Les termes de la cheffe se réfèrent précisément à un discours récent de Poutine, dans lequel celui-ci en appelait à une "auto-épuration nécessaire de la société russe". "Le peuple russe sera toujours capable de distinguer les vrais patriotes des traîtres et de les recracher simplement comme une mouche qui a accidentellement volé dans sa bouche. Je suis convaincu qu'une telle auto-épuration naturelle et nécessaire de la société ne fera que renforcer notre pays, notre solidarité, notre cohésion et notre capacité à répondre à tous les défis", avait alors déclaré Vladimir Poutine. No comment.

Veronika Belotserkovskaya confie au Guardian : "Je ne suis pas une personne politique, je m'exprime en tant que mère de trois fils. Des enfants ukrainiens meurent, il n'est pas possible de se taire. Je suis aussi une personne sensée. Je ne prévois certainement pas de retourner en Russie tant que ces charges pénales seront d'actualité. Même si en me visant, ils visent à punir une partie beaucoup plus large de la société russe", a déclaré .

"Je ne pourrais probablement plus jamais rentrer chez moi"

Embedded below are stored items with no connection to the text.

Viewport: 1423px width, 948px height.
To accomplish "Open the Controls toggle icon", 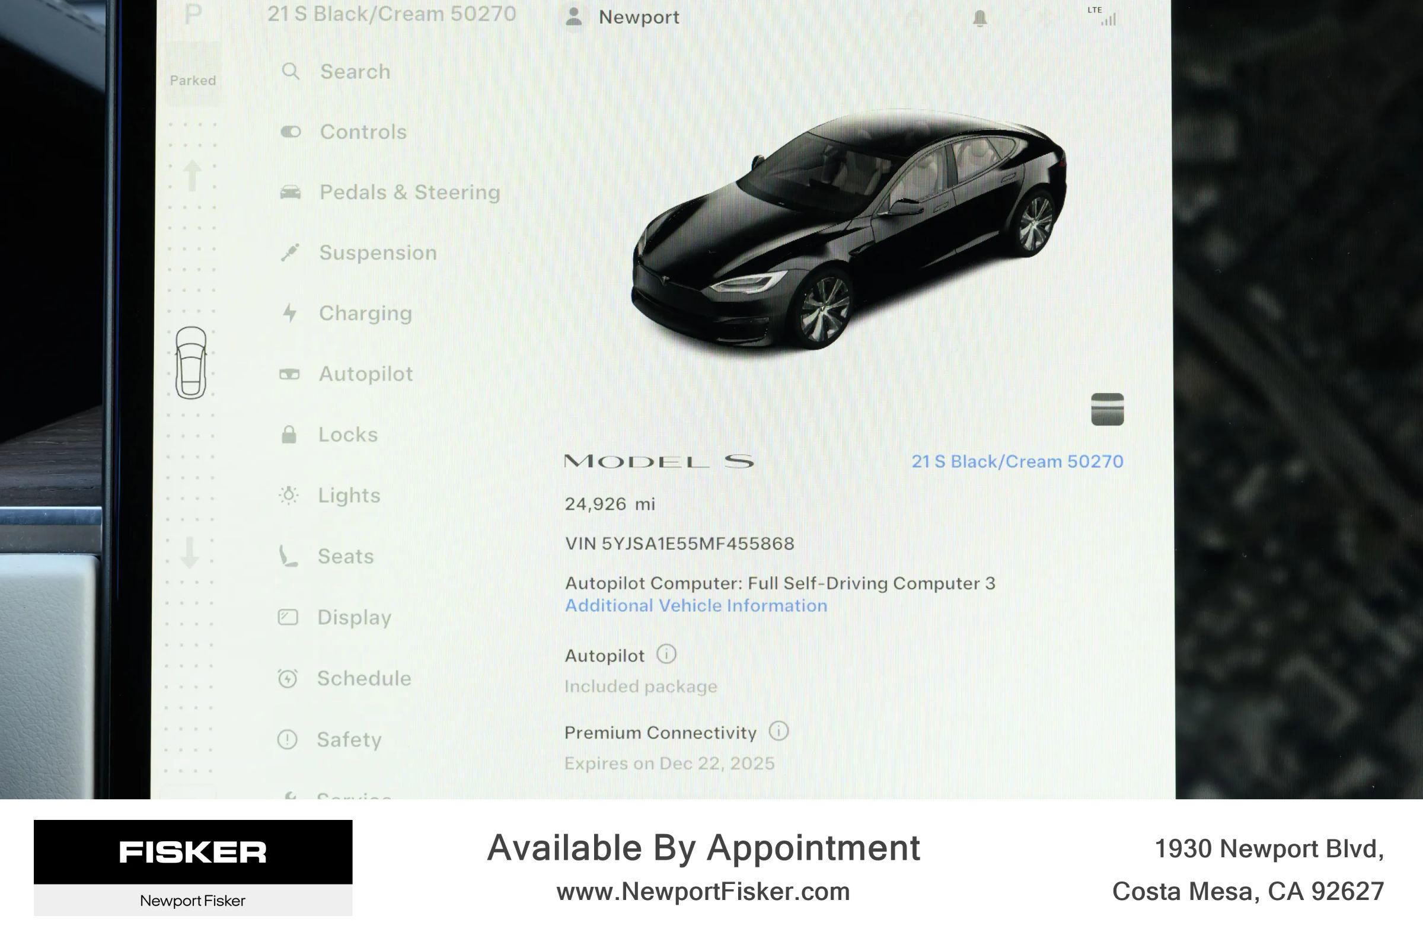I will point(291,132).
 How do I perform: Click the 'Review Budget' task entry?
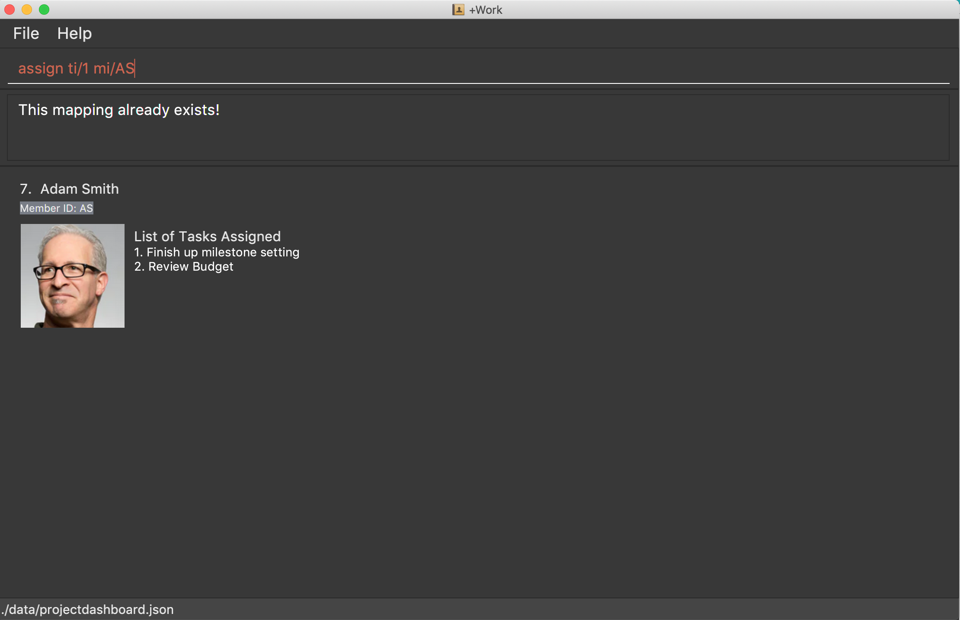click(x=184, y=266)
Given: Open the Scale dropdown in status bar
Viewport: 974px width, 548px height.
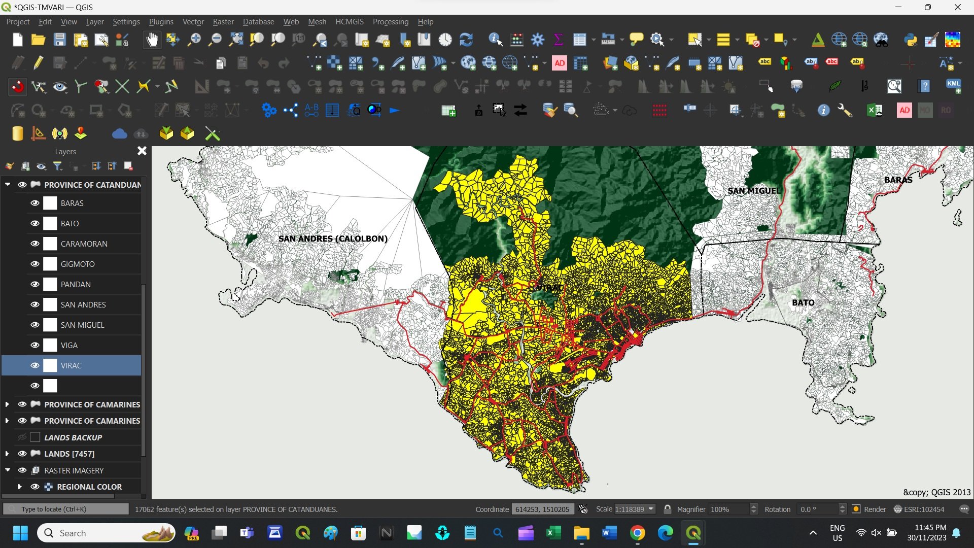Looking at the screenshot, I should [x=651, y=509].
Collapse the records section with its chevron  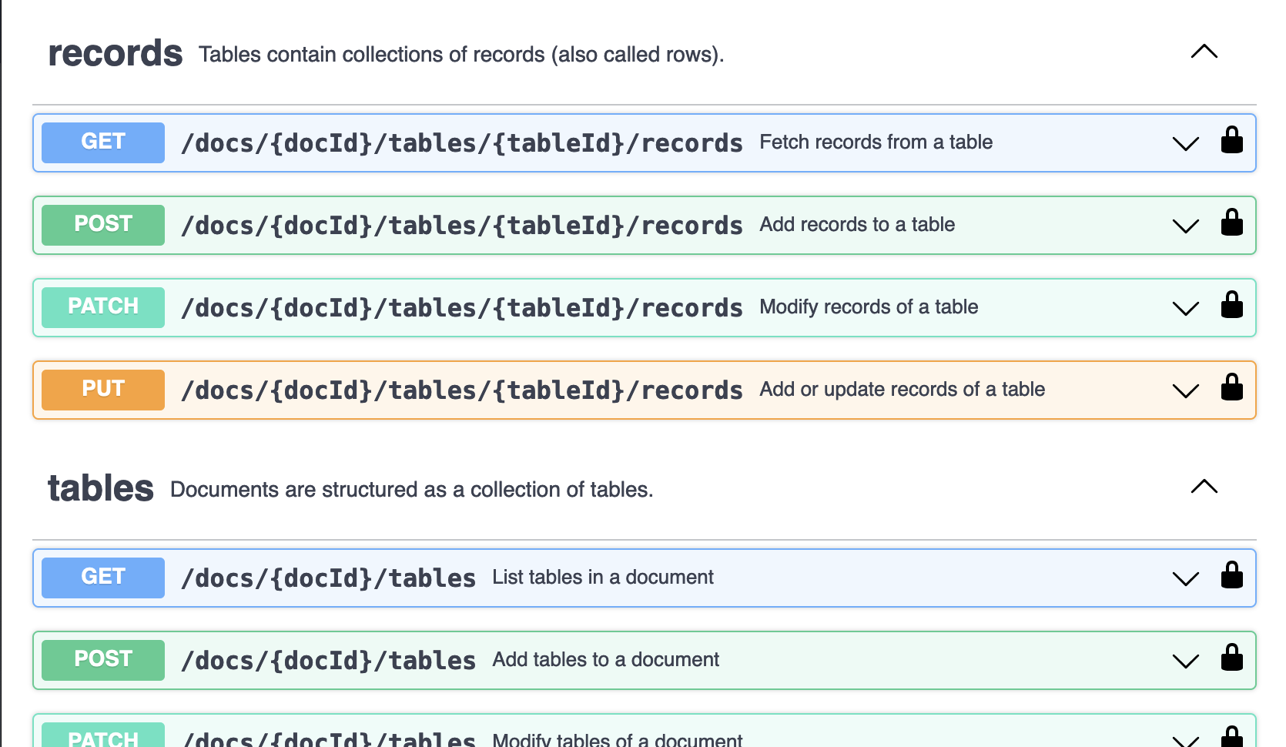click(x=1204, y=52)
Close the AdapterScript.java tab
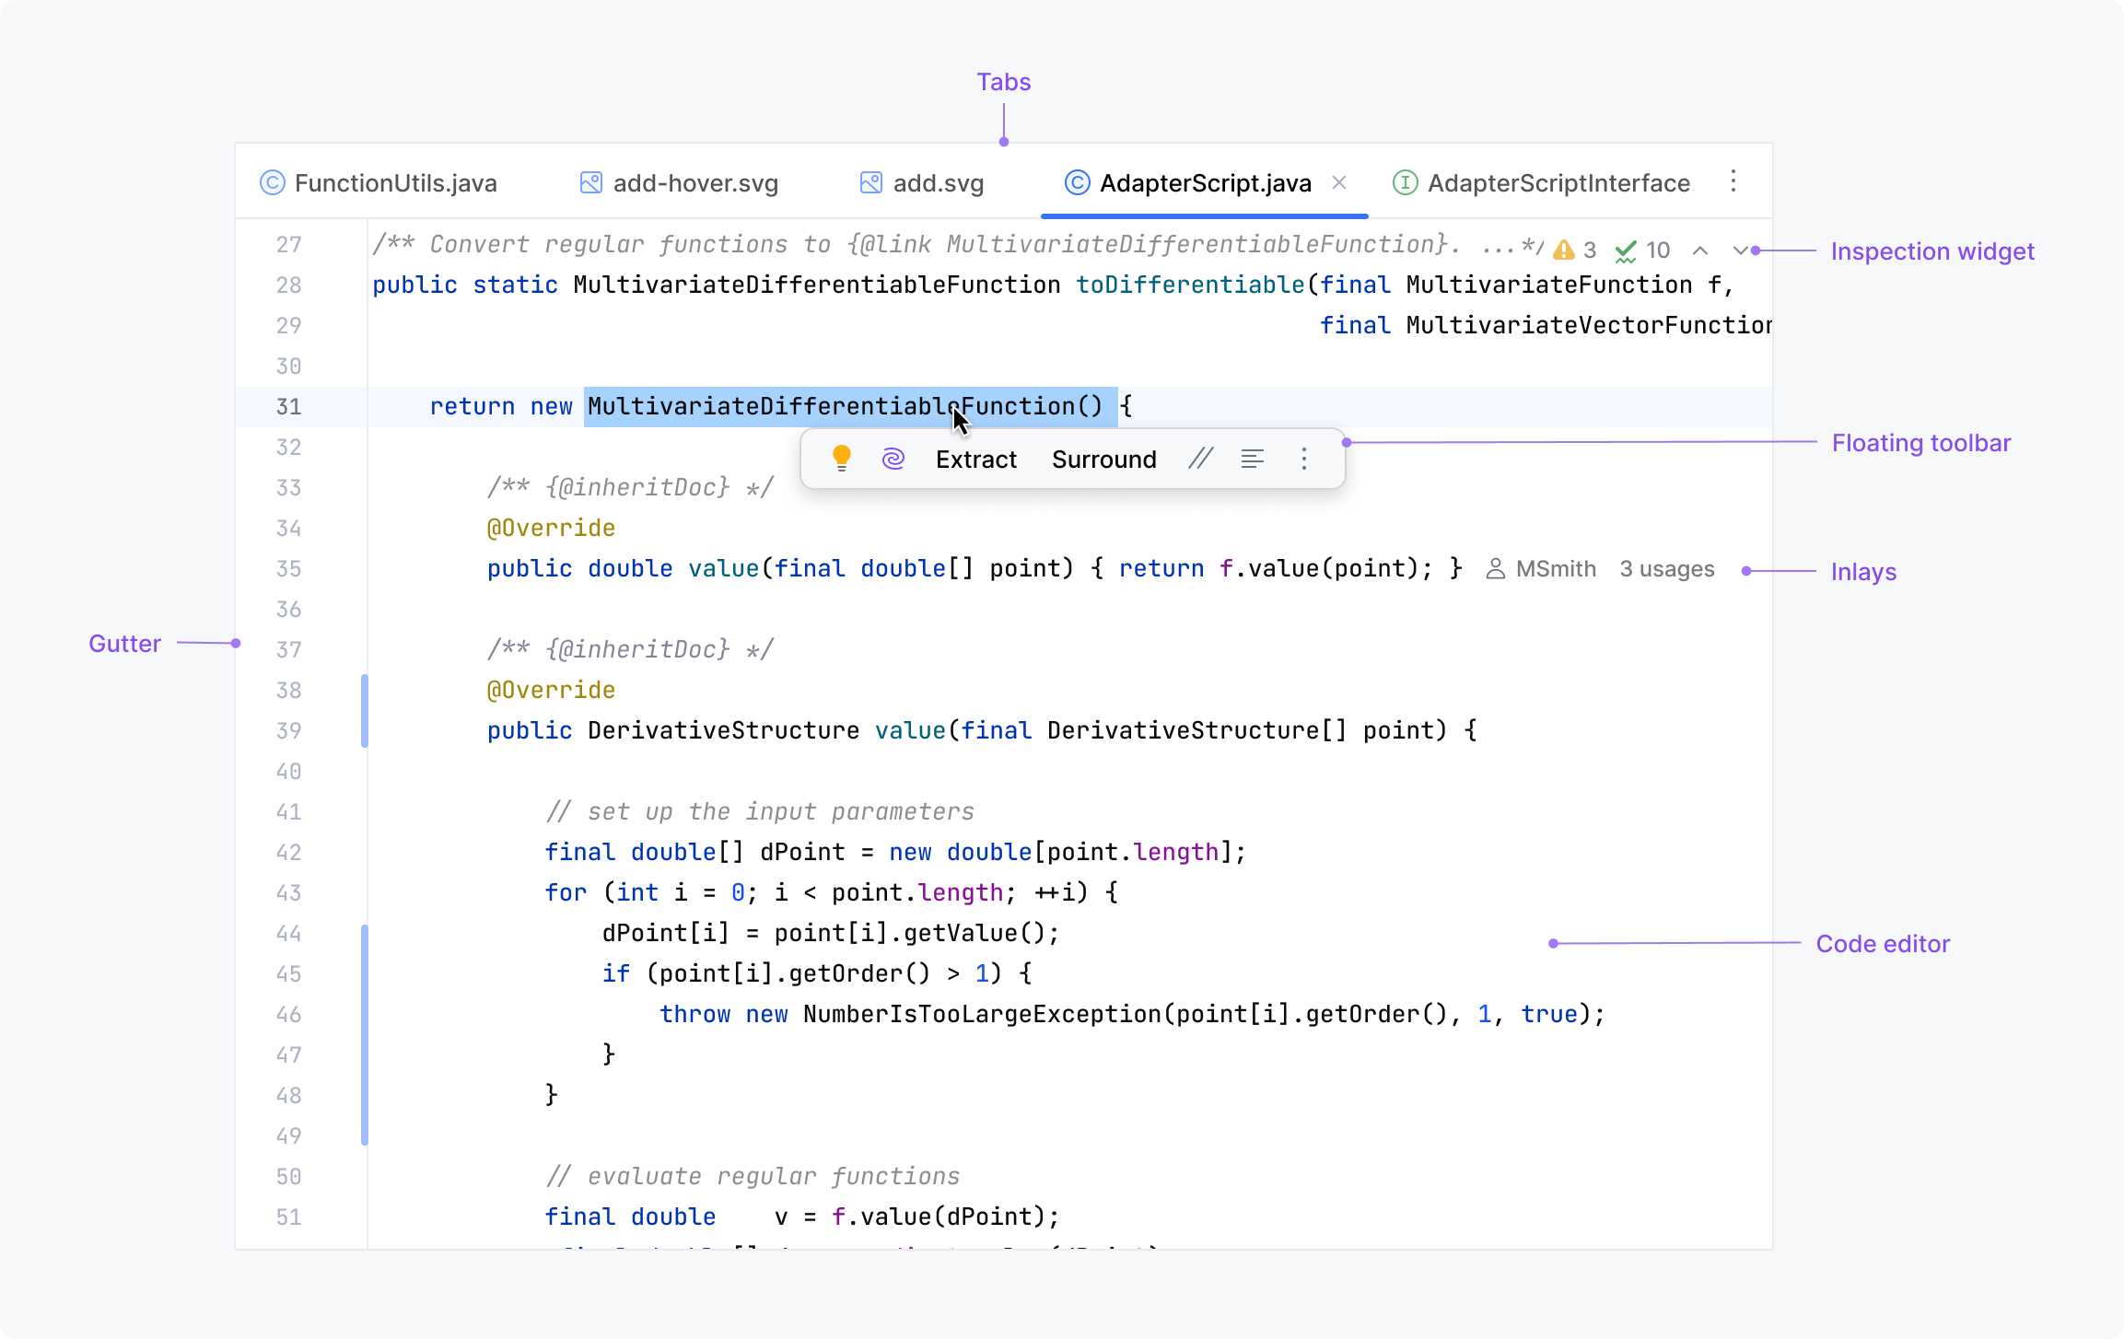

L'influenceuse russe tient à alerter quant à l'état d'un pays où il est désormais question de "traîtres" et "d'ennemis d'Etat". "Beaucoup de mes amis en Russie sont d'accord avec moi, mais ont peur de dire quoi que ce soit. Je comprends tout à fait cela", conclut-elle auprès du média en ligne britannique. Une inquiétude que la blogueuse n'hésite pas à partager régulièrement sur Instagram.

Récemment encore, elle déclarait : "Je me suis réveillée pour la première fois aujourd'hui avec le sentiment que je ne pourrais probablement plus jamais rentrer chez moi. Hier, j'ai essayé de comprendre ce que Poutine avait dans la tête. Avec un objectif très simple - peut-il vraiment appuyer sur le bouton "éteindre l'humanité". J'ai regardé beaucoup d'interviews de lui. Les dernières sont vraiment effrayantes. Mais il ne comprend pas qu'il est impossible de détruire l'Ukraine. Car aujourd'hui, c'est le monde entier qui est devenu l'Ukraine".

Sur la photographie qui accompagne ce message fort, l'influenceuse pose devant un mur aux couleurs jaune et bleu - celles du drapeau ukrainien.